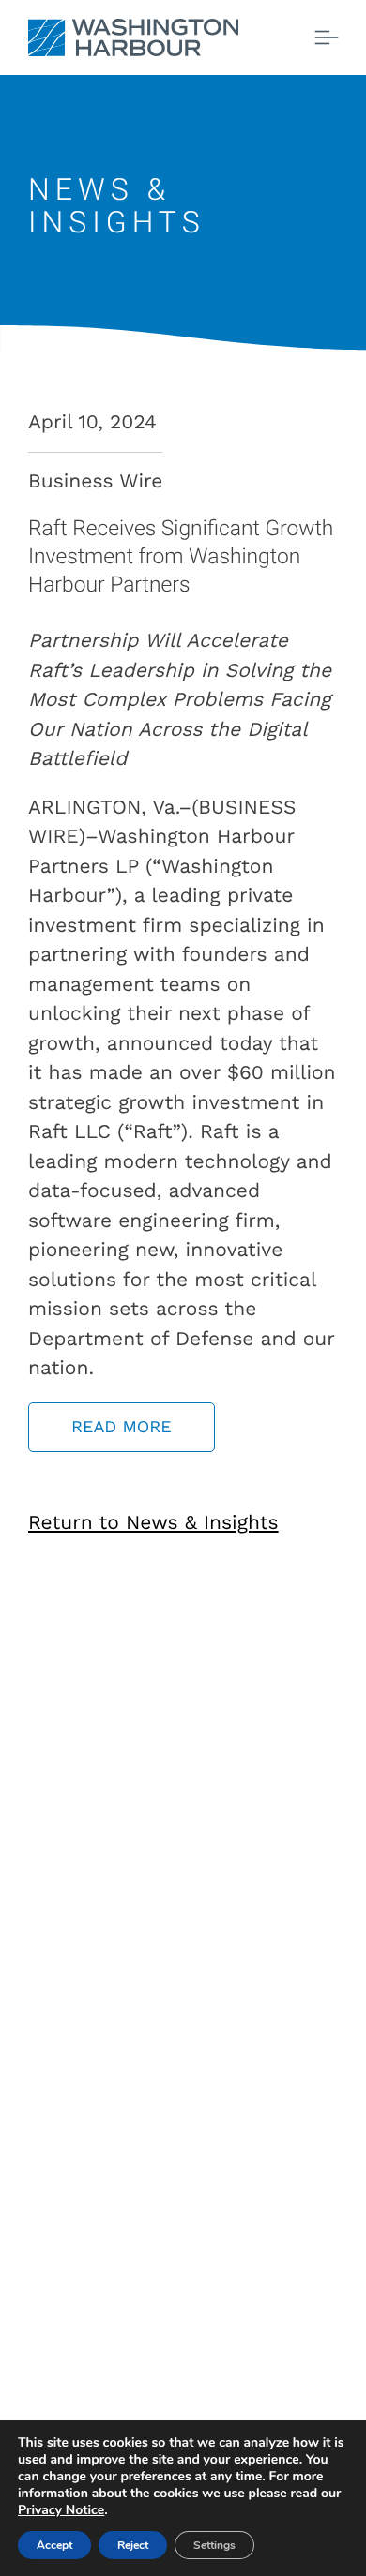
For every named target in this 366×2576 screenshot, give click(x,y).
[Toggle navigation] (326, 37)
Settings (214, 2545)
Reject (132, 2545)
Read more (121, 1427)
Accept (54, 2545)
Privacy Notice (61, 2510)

▬▬▬▬▬▬▬▬▬▬

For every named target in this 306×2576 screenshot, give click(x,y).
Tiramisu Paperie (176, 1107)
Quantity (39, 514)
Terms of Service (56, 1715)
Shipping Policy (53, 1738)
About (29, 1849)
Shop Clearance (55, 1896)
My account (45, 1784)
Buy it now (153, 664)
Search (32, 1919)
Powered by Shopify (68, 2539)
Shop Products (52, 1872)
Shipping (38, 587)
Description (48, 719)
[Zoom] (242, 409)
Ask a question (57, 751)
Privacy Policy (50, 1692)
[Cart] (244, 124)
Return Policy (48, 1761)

▬▬▬▬▬▬▬▬▬▬

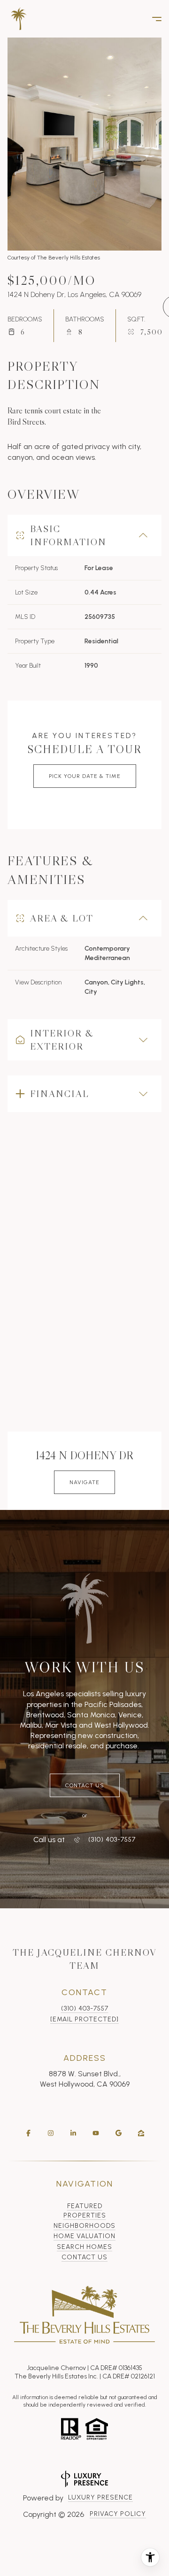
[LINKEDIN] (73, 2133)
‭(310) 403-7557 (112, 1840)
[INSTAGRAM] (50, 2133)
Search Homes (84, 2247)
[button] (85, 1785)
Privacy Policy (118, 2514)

▬▬▬▬▬▬▬▬▬▬

#### [Try it]
Only one stretch of the data above is needed. Restate it word for word, from the line containing "For every named target in this 366×2576" through the line containing "Privacy Notice (61, 2510)", both ends included.

#### [Response for this exercise]
For every named target in this 366×2576 screenshot, give click(x,y).
[Toggle navigation] (326, 37)
Settings (214, 2545)
Reject (132, 2545)
Read more (121, 1427)
Accept (54, 2545)
Privacy Notice (61, 2510)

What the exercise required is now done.